» Given passage
Yes. Here are my general recommendations for dogs with cancer.

For cancer you want less than 25% of calories from carbs. If you look at any recipe page in my cookbook, you’ll see a pie chart that has 3 wedges marked P, F and C. P = protein, F = fat, C = carb. That pie tells you where the calories are coming from in that recipe. So for cancer, you would pick any adult recipe that has a pie chart with a small “C” wedge (ie the C wedge should be less than one quarter or 25% of the pie). R12, R13, R14, R15, R18, R21, R22, R23, R24, R25 would all be good choices.

The other thing we do for cancer is we increase the omega-3 oils and reduce the omega-6 oils. Omega-3 oils are fish oils. Omega-6 oils are plant oils, for example the safflower oil in my recipes is pure omega-6 oil. You want to keep the total oils the same, but change the relative proportion increasing omega-3s and decreasing omega-6s.

» To do
Answer these questions from the passage on diet for dogs with cancer:
1. For cancer, what share of calories should come from carbs?
2. What do the letters P, F and C on the recipe pie charts stand for?
3. Which oil in the recipes is described as pure omega-6 oil?

» Data
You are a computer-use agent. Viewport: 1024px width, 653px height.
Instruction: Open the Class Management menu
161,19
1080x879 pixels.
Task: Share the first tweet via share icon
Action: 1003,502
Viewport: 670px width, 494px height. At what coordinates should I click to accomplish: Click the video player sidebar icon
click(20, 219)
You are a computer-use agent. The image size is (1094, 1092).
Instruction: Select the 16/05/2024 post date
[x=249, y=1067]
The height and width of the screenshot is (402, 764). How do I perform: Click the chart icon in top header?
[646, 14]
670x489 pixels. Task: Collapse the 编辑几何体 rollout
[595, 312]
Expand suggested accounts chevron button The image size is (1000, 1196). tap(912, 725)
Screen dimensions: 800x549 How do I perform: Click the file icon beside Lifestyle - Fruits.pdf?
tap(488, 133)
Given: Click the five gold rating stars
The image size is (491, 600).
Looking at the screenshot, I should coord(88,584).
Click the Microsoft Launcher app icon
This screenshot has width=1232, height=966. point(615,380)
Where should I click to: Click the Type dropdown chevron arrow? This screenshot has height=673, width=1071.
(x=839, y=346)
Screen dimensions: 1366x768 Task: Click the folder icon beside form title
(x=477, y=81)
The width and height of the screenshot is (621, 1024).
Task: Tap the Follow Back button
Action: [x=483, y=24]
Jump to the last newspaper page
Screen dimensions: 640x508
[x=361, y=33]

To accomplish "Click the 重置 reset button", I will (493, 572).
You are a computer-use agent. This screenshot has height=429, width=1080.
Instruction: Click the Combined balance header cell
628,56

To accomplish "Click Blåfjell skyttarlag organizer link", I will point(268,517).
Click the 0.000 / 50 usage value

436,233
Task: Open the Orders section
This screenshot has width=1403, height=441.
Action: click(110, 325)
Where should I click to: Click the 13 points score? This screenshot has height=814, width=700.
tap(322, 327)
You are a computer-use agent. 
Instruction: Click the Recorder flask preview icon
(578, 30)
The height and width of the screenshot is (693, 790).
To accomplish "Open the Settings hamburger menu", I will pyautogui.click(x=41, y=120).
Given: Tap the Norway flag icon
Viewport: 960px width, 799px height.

» Exercise answer
1. Less than 25%
2. Protein, fat and carb
3. Safflower oil